The November release from the Big Finish Doctor Who – Early Adventures range is Entanglement. Written by noted writers Robert Khan and Tom Salinksy (writers of Brexit The Play), it’s a pastiche of Cambridge (and Oxford) as might have been in the 1930s complete with eccentric tutors, impenetrable college traditions and boisterous undergraduates all at Sedgwick College.
The story features the first Doctor (voiced by Peter Purves), as well as Steven Taylor (again Peter Purves) and Vicki (Maureen o’Brien) with both actors also sharing narration duty. The downside of a story set in 1930s Cambridge is (Vicki aside) an all-male cast, with two students Guy (Mark Edel-Hunt) and Kim (Sam Woolf) acting as the gateway into the story for the TARDIS team (and named for two of the Cambridge Spies who were at Trinity a few years earlier).
The plot gives Vicki enough to do but doesn’t over do her role; the gender imbalance is there and given attention but not so as to dominate the story. There are some interesting scenes between her and Steven giving us a sense of their relationship through their time together, with Steven very much the big brother.
Once some almost comic introductions conclude, we quickly meet the sinister Proctors (a sort of university behaviour watchdog who at this time patrolled the city with the university’s own constabulary (the Bulldogs) and the writers have merged the two ideas in pursuit of simplicity.

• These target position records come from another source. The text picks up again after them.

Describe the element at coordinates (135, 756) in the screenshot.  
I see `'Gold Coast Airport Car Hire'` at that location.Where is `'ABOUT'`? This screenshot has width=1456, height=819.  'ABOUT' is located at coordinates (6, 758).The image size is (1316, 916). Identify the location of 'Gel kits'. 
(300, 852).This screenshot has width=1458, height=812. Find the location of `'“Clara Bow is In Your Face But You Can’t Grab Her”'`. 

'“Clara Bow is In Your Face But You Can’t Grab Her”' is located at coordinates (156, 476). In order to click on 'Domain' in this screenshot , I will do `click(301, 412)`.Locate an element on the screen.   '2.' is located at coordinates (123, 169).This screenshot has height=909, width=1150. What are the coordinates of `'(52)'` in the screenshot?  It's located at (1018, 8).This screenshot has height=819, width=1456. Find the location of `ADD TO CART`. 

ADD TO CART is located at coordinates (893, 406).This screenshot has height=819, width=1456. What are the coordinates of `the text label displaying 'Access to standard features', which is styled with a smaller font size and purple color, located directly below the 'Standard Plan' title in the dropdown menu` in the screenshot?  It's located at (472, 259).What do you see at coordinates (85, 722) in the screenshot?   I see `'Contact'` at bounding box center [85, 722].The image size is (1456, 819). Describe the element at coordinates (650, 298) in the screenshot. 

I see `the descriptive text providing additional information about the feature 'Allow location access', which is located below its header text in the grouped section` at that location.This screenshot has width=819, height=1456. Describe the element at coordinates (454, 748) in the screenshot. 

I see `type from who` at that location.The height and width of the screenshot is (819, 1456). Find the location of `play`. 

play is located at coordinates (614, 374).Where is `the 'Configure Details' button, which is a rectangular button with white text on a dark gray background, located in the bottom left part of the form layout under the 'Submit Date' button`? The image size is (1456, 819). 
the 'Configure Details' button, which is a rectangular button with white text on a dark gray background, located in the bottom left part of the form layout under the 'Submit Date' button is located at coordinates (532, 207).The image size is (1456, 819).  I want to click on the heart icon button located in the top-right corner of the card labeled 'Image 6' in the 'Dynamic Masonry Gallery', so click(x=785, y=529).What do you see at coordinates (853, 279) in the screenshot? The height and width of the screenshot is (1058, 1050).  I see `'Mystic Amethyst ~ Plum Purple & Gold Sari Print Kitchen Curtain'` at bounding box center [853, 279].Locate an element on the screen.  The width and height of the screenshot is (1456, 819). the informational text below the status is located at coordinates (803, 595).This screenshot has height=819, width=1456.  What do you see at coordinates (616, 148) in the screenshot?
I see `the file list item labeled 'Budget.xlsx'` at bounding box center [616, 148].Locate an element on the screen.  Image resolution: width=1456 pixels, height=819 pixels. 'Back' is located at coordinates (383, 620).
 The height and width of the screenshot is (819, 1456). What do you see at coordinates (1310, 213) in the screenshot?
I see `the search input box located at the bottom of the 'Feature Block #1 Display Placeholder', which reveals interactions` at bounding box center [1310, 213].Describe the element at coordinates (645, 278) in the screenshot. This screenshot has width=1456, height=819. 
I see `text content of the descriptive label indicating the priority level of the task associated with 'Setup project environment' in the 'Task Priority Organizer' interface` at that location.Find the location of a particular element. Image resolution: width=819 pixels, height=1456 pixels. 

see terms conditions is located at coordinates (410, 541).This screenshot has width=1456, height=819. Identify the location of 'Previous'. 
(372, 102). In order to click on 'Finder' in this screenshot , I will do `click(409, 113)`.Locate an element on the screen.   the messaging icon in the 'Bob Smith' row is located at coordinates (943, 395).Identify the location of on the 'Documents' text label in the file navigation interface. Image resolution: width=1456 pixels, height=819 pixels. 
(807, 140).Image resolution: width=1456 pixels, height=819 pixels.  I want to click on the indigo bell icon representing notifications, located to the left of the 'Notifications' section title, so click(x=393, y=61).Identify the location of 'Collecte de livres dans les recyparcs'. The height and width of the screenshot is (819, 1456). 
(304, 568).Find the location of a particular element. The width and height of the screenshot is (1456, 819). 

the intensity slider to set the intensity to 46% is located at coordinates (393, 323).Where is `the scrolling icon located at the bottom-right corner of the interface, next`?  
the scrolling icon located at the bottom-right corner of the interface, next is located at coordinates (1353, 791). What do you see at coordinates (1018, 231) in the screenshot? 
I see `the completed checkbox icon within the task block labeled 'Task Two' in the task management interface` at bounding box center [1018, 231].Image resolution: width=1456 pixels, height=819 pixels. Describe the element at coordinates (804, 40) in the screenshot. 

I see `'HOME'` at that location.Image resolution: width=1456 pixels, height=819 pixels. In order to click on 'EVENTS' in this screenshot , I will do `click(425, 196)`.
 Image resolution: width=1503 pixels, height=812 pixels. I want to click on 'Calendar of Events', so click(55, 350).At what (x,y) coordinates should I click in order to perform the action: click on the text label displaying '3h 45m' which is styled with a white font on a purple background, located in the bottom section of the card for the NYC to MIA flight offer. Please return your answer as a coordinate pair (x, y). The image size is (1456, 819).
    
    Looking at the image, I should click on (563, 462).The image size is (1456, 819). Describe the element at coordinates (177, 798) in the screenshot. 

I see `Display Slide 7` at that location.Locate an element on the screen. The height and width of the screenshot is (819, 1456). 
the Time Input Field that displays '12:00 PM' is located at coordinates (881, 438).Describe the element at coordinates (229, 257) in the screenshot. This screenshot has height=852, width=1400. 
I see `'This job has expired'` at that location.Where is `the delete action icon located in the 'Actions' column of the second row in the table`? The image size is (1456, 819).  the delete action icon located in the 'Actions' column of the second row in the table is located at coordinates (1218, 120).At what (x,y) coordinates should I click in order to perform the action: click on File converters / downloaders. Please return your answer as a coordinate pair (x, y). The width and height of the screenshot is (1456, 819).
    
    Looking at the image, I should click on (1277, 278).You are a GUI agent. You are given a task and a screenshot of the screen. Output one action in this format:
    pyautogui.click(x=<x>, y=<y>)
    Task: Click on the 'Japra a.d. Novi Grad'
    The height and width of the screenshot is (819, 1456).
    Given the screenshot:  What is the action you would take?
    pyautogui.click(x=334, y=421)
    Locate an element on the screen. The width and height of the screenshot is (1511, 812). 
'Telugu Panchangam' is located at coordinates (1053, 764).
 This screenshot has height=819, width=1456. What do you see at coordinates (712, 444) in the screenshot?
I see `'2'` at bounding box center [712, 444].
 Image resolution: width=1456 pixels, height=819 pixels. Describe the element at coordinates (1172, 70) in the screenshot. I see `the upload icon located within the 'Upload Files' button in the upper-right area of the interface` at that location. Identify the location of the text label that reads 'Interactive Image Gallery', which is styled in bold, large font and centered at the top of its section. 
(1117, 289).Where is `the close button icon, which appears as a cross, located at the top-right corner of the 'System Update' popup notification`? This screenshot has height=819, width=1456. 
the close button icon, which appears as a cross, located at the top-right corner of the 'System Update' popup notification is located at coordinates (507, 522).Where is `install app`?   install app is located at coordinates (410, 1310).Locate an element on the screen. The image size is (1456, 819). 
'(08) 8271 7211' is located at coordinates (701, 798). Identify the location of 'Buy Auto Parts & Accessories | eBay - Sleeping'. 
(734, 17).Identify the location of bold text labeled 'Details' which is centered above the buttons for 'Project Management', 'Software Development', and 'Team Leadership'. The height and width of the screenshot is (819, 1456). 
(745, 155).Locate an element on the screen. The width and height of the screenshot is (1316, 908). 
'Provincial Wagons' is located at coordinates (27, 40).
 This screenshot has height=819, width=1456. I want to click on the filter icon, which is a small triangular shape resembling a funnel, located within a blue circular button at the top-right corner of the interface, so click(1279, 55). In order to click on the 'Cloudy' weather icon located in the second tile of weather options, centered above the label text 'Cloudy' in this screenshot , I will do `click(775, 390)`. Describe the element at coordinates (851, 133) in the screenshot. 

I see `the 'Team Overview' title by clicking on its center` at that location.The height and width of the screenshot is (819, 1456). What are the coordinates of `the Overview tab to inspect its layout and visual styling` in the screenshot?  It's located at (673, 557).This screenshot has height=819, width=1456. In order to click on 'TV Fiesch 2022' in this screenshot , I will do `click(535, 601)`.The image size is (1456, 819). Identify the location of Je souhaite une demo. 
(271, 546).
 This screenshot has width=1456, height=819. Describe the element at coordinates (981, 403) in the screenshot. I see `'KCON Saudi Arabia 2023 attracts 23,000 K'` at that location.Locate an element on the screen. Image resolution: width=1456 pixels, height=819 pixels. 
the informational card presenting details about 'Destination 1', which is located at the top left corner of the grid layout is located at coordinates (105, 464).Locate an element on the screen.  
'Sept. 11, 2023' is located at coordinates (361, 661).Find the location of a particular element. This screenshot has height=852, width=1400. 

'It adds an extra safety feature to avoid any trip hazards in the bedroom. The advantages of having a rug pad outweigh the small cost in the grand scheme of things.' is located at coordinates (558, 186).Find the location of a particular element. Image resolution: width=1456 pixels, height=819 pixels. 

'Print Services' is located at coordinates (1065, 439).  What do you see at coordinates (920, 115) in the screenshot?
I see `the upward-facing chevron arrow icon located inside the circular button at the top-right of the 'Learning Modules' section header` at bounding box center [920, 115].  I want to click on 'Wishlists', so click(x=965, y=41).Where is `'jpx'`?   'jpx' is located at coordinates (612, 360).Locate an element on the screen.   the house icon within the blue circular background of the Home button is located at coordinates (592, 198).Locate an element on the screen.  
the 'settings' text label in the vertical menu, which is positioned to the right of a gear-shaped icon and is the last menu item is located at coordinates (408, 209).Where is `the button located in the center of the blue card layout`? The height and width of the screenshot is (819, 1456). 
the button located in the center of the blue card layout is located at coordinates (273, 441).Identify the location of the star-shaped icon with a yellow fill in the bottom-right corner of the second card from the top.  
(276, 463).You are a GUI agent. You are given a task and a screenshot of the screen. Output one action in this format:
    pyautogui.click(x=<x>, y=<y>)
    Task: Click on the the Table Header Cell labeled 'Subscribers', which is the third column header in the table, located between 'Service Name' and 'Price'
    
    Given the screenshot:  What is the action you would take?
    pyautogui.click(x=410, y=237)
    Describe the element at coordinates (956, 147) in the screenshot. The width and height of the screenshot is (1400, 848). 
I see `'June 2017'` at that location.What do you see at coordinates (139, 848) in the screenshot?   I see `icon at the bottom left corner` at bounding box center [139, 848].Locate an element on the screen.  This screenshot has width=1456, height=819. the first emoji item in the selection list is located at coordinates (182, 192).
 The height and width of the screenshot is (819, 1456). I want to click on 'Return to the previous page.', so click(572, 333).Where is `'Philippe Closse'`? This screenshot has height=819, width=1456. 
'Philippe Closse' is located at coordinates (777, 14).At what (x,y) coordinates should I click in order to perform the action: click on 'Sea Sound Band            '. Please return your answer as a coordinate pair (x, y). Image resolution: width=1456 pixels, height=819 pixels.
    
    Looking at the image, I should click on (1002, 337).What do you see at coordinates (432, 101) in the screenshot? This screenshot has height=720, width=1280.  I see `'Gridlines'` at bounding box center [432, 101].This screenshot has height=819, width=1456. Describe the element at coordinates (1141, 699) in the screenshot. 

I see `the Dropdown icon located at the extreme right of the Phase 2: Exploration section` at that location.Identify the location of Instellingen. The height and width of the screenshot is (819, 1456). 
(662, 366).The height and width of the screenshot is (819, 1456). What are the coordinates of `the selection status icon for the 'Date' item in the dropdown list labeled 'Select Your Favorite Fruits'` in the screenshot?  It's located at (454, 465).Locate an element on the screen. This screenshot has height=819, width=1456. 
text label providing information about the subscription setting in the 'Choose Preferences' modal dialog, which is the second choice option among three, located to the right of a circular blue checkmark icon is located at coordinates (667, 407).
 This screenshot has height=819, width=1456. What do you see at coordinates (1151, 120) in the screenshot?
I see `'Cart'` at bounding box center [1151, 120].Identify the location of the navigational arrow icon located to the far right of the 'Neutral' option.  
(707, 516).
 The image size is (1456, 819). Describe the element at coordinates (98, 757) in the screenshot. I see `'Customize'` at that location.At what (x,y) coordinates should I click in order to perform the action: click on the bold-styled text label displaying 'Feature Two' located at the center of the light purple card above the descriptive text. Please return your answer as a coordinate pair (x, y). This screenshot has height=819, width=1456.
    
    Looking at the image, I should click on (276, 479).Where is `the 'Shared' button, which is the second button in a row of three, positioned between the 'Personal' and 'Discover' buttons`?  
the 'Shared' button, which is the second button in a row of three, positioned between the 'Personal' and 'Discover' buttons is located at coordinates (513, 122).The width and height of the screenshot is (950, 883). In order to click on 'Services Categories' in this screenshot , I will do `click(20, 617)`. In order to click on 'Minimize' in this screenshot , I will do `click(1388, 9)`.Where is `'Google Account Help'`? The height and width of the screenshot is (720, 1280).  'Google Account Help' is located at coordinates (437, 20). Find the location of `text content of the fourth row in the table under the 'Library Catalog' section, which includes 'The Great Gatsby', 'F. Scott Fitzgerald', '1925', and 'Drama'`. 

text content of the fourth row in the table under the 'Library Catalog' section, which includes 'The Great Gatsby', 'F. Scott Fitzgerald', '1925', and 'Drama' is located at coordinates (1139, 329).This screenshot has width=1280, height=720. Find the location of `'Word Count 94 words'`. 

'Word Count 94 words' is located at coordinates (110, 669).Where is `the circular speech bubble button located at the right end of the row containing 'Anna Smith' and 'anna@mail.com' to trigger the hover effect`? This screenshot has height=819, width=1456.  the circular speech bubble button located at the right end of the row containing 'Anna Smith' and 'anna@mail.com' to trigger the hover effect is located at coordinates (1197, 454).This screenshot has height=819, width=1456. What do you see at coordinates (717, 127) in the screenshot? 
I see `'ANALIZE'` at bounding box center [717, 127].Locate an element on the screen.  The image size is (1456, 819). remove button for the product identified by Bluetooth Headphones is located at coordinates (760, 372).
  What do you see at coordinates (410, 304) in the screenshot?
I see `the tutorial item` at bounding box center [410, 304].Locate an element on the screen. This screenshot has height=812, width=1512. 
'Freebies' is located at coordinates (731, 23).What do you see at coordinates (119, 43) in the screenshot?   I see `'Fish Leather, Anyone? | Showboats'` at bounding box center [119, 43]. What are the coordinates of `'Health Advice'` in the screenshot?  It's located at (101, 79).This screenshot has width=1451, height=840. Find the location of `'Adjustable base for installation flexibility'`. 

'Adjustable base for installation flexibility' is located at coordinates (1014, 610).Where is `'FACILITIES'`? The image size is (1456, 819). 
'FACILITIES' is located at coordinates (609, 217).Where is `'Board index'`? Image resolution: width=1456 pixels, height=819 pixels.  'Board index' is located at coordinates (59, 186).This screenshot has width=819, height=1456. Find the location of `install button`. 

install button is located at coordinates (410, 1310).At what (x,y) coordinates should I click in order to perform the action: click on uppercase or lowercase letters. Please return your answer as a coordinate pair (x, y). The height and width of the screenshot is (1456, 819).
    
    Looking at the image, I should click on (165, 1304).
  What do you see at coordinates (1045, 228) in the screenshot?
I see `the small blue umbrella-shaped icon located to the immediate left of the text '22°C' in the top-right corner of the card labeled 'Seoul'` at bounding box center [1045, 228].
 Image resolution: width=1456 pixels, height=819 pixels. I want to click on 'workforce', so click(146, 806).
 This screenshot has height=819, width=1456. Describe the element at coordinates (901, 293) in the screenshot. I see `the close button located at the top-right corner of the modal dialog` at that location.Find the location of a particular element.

We also meet two tutors, Professor Lewis (Philip Fox) and Professor Woolf (Richard Braine) before eventually finding the missing Master of college (or Provost as he is called here, presumably to avoid lots of tedious references to the Master as he hasn’t yet appeared in Doctor Who as far as this era is concerned.)
There’s a lot of fun behind a sinister plot including mind control, and Europe is also drifting towards war in the background. The writers cleverly balance a few threads, drop in some twists before raising the stakes at the end. All this and a slightly meta ending dancing near the fourth wall.
Entanglement, despite a few observations, is a sold piece of entertainment and another success for the range.